* [Goal]: Pick out each line below that contains the word "screenshot", and copy those lines.

* [Information supplied]:
+ + + + + + +

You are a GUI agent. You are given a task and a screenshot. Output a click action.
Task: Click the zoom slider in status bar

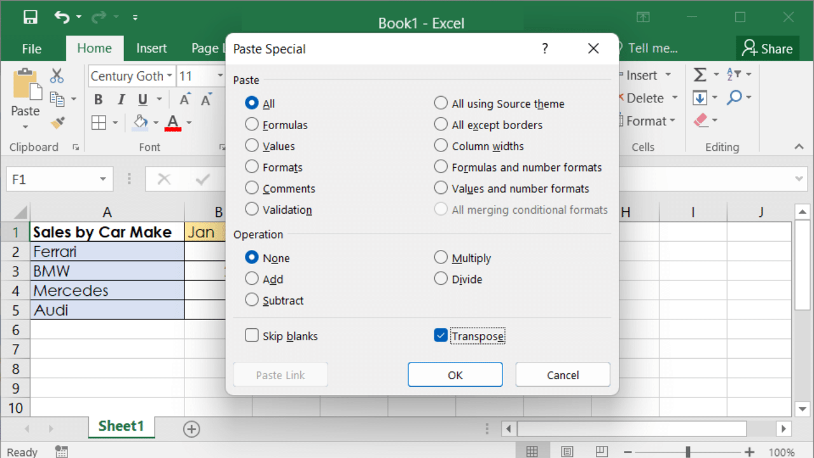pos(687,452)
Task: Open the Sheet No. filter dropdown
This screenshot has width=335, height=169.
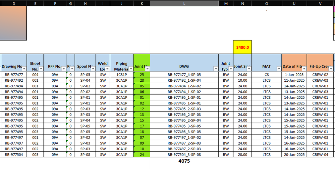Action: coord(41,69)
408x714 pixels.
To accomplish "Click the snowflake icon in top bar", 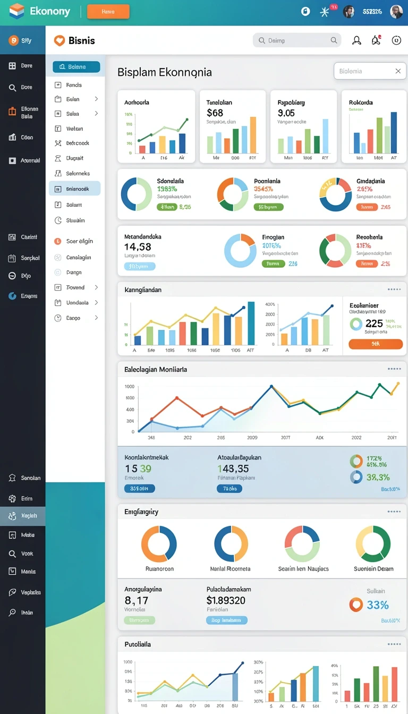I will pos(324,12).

+ + + + + + +

* [Right answer]:
You are a GUI agent. You are given a task and a screenshot. Output a click action.
This screenshot has width=335, height=169.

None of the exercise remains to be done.